# Document passage
■ ■ ■ ■ ■ ■ ■
Returning lands to Jordanian, Egyptian control worth weighing
By Frida Ghitis
June 24, 2007
The latest Grand Strategy (Plan A)
for solving the conflict between Israel and the Palestinians lies in
rubble, torn to sad little pieces by the explosion of violence between
the rival Hamas and Fatah factions in Gaza. Now the latest hope is to
tape together the fragments of the two-state project and create a more
modest West Bank-For-Now solution (Plan B).
Yet a sharply different idea -- call it Plan C -- is quietly making the rounds.
This plan would not create a Palestinian state. Instead it would bring
most of the West Bank back to where it stood before 1967, to Jordan.
Under this not-exactly-new idea, the Kingdom of Jordan would form a
confederation with Palestine.
The proposal is undeniably filled
with complications. Yet that has not stopped word of it from being
dropped into newspapers in Jordan, Israel, the Palestinian territories
and Egypt. Though nothing is official, discussions have reached into
coffeehouses and academic conferences.
The confederation
proposal is as old as the problem it aims to solve. And it has a basis
in demographics and history: Most of Jordan's population is
Palestinian, and the kingdom comprises three-quarters of the territory
of the original 1922 Palestinian Mandate.
Yasser Arafat once
stunned everyone when he revived the confederation idea in 1999, just
days after Jordan's King Hussein died.
On the Israeli side, the
old guard of right-wing leaders had its own version: "There already is
a Palestinian state," Menachem Begin liked to say. "It is called
Jordan." But under the Begin version, Israel would keep the West Bank
and Gaza.
A pre-1967 scenario
The new version is
different: Israel would withdraw to pre-1967 borders, with some
modifications. The West Bank would be returned to Jordan and Gaza to
Egypt, the countries that controlled them before the Six-Day War.
There are many reasons for each of the parties involved --
Palestinians, Jordanians, Israelis and Egyptians -- to find this plan
both appealing and threatening.
Palestinians would have to give
up their dream of a fully independent nation and accept a permanent
separation between Gaza and the West Bank.
On the other hand,
Palestinians have experienced utter disillusionment with their
political leaders. Corruption, incompetence and extremism have been
partly to blame for the steady deterioration of the Palestinian
standard of living. Joining with a large, established country could
provide enough of an economic, political and security structure to move
forward again.
The separation from Gaza, some say, might also
make sense. The two territories have widely different histories dating
back to biblical times. Recent years have pulled them further apart.
Gaza has moved toward an Islamic-dominated society, while the West
Bank, on the landlocked hills between Jordan and Israel proper, retains
a more secular, modernizing culture. A recent poll, conducted before
the explosion of violence in Gaza, showed 30 percent of Palestinians
support confederation.
■ ■ ■ ■ ■ ■ ■
# Data section
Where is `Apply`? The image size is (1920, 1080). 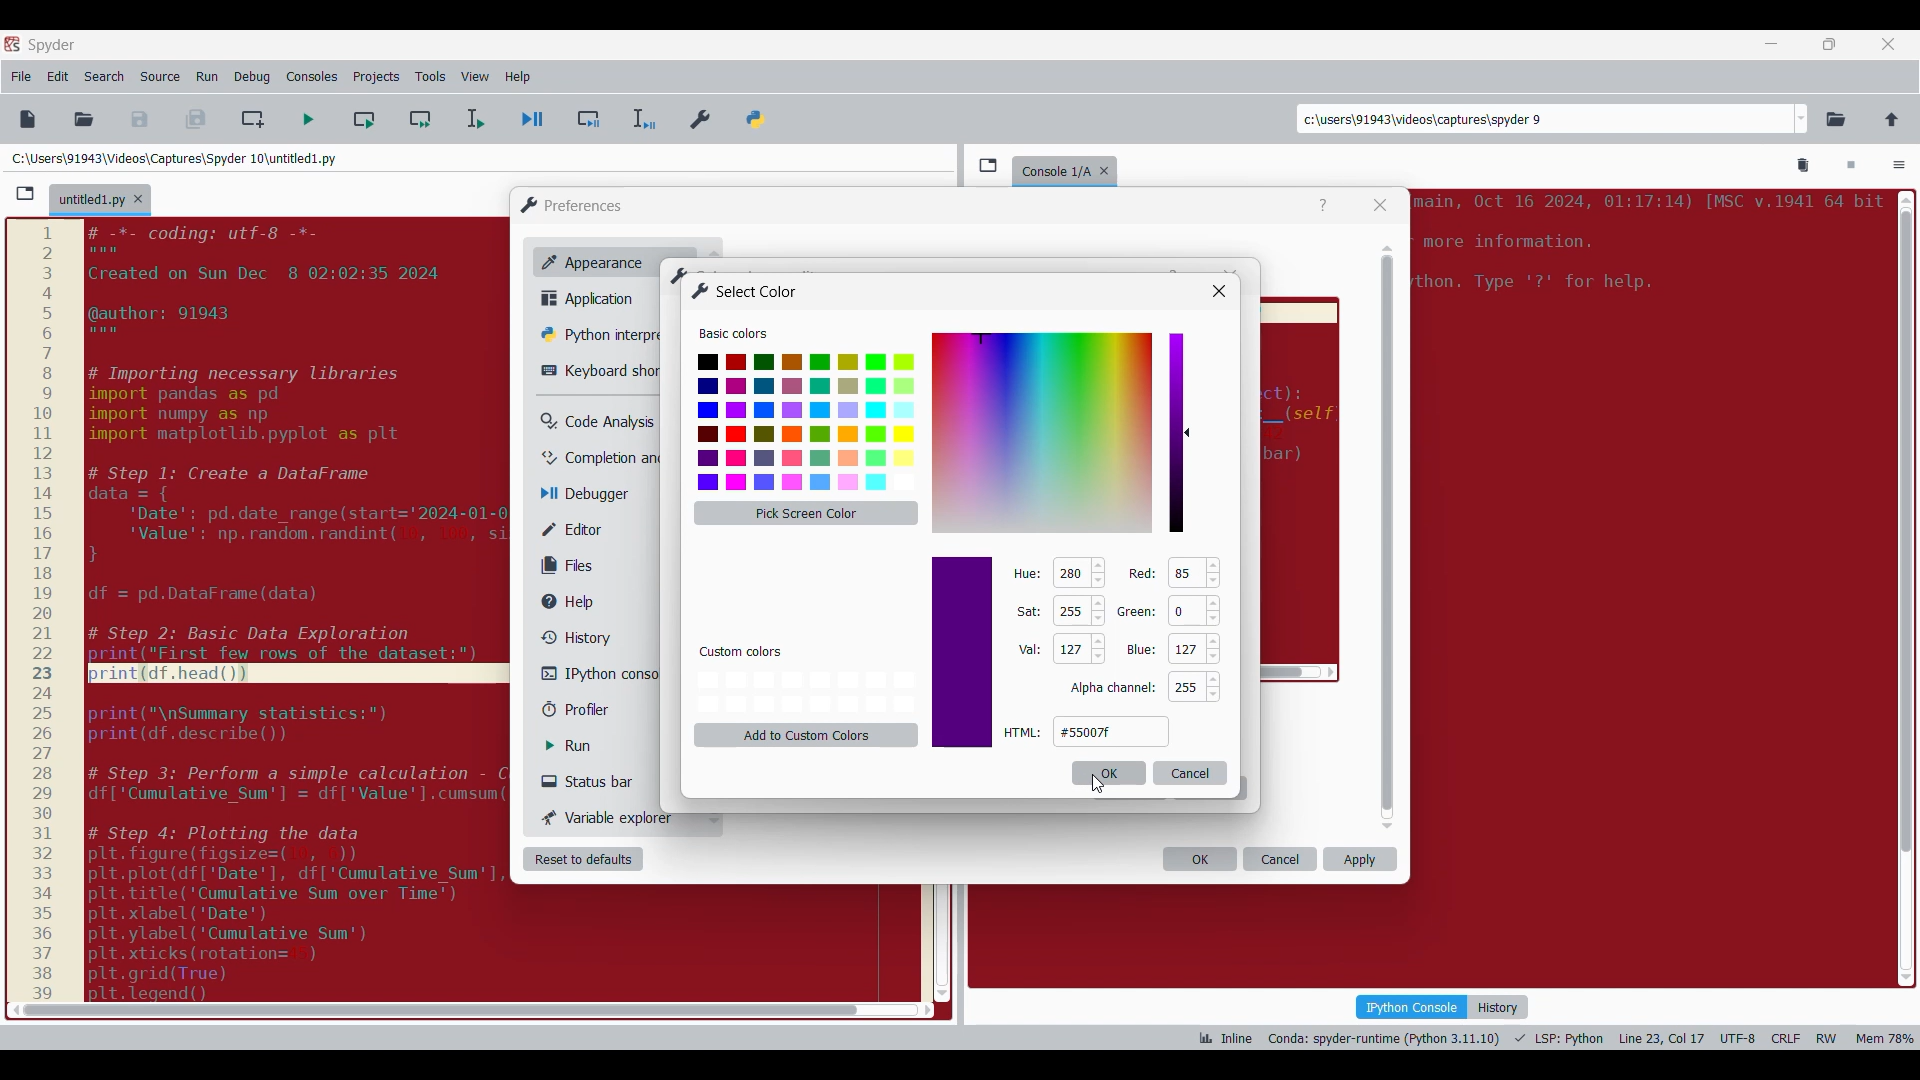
■ ■ ■ ■ ■ ■ ■
# Written problem
Rewrite the column's passage starting at "Yet a sharply" and ending at "1967, to Jordan.", replacing "quietly" with "steadily". The data has no connection to the column.

# Result below
Yet a sharply different idea -- call it Plan C -- is steadily making the rounds.
This plan would not create a Palestinian state. Instead it would bring
most of the West Bank back to where it stood before 1967, to Jordan.